Recorded data:
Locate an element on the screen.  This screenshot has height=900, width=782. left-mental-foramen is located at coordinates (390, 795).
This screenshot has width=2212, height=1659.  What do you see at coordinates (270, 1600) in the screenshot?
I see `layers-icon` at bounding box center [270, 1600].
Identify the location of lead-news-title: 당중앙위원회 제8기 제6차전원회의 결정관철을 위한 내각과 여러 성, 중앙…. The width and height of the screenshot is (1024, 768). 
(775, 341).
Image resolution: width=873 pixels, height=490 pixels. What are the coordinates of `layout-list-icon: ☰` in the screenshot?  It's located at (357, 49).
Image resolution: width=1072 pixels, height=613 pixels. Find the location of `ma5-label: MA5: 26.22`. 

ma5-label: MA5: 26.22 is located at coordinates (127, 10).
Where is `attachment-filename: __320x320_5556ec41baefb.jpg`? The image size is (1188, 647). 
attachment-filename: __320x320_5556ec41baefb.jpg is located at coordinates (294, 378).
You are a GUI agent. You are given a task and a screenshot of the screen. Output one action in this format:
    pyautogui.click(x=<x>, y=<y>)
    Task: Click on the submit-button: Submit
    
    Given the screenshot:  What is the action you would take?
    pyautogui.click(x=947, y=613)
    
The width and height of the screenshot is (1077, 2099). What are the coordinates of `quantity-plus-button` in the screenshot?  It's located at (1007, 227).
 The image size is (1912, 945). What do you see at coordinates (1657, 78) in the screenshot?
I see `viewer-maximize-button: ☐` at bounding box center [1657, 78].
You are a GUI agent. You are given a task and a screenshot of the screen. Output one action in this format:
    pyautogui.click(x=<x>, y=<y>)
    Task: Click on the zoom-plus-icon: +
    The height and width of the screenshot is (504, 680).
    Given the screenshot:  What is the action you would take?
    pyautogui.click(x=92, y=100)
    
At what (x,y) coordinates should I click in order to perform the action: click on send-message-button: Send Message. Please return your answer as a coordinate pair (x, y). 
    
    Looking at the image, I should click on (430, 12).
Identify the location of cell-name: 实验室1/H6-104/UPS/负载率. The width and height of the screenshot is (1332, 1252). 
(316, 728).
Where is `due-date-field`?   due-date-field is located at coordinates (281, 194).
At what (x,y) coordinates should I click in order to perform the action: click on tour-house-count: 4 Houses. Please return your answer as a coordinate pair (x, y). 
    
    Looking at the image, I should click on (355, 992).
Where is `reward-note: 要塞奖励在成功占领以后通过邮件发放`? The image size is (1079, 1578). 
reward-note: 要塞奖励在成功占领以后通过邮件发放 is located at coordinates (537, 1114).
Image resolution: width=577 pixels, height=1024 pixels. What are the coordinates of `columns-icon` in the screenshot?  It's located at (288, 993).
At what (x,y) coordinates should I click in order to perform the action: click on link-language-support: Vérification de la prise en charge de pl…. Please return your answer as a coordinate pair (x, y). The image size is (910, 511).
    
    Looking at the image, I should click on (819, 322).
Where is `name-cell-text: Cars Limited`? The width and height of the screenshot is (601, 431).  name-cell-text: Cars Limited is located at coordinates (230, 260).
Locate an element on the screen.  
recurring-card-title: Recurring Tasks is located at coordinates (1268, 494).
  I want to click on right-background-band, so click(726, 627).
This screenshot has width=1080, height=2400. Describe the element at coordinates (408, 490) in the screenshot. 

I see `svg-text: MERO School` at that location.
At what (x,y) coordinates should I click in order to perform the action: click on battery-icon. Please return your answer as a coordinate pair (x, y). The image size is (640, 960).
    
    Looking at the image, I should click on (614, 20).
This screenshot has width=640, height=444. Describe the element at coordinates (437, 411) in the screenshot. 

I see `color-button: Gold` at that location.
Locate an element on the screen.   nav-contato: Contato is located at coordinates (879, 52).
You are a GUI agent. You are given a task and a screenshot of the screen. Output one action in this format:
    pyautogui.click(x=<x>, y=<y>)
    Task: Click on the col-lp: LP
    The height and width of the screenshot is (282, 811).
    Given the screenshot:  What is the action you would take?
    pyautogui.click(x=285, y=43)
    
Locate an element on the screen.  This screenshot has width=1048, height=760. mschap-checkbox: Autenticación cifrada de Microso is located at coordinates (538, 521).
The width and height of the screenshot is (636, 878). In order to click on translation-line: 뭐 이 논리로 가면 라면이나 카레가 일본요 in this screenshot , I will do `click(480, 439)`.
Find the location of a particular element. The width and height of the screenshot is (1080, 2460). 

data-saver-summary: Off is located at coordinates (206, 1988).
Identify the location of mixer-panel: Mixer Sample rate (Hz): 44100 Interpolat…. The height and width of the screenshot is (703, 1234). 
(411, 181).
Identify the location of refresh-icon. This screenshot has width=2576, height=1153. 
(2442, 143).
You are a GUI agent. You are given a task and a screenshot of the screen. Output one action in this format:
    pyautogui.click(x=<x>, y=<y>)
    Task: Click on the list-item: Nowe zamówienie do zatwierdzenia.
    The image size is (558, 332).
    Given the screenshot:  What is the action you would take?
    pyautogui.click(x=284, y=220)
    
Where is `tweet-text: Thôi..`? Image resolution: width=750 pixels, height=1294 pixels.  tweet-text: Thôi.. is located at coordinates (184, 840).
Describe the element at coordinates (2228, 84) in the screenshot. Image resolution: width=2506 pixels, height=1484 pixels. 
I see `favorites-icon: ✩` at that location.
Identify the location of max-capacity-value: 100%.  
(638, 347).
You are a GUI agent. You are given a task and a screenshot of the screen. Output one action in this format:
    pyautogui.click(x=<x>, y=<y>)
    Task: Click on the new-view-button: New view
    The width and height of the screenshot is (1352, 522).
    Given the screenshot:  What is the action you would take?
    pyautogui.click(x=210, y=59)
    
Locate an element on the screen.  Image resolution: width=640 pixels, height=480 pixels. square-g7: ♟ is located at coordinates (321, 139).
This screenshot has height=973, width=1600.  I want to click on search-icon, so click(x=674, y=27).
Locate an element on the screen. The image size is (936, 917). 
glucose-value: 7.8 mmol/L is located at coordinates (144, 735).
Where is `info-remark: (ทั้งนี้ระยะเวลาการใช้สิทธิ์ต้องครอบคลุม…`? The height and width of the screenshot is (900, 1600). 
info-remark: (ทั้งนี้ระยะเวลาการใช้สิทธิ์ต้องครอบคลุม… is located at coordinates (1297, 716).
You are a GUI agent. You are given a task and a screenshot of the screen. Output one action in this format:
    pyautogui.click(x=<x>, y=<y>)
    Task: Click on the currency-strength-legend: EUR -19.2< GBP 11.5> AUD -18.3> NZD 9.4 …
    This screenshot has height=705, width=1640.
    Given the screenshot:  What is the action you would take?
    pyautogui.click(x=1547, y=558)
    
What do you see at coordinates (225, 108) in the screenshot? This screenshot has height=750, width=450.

## [Instructions to follow]
Return verbatim every line of the records above, from the first line down to and including the line that contains "attachment-filename: __320x320_5556ec41baefb.jpg is".

## [Response box]
Locate an element on the screen.  This screenshot has height=900, width=782. left-mental-foramen is located at coordinates (390, 795).
This screenshot has width=2212, height=1659.  What do you see at coordinates (270, 1600) in the screenshot?
I see `layers-icon` at bounding box center [270, 1600].
Identify the location of lead-news-title: 당중앙위원회 제8기 제6차전원회의 결정관철을 위한 내각과 여러 성, 중앙…. The width and height of the screenshot is (1024, 768). 
(775, 341).
Image resolution: width=873 pixels, height=490 pixels. What are the coordinates of `layout-list-icon: ☰` in the screenshot?  It's located at (357, 49).
Image resolution: width=1072 pixels, height=613 pixels. Find the location of `ma5-label: MA5: 26.22`. 

ma5-label: MA5: 26.22 is located at coordinates (127, 10).
Where is `attachment-filename: __320x320_5556ec41baefb.jpg`? The image size is (1188, 647). 
attachment-filename: __320x320_5556ec41baefb.jpg is located at coordinates (294, 378).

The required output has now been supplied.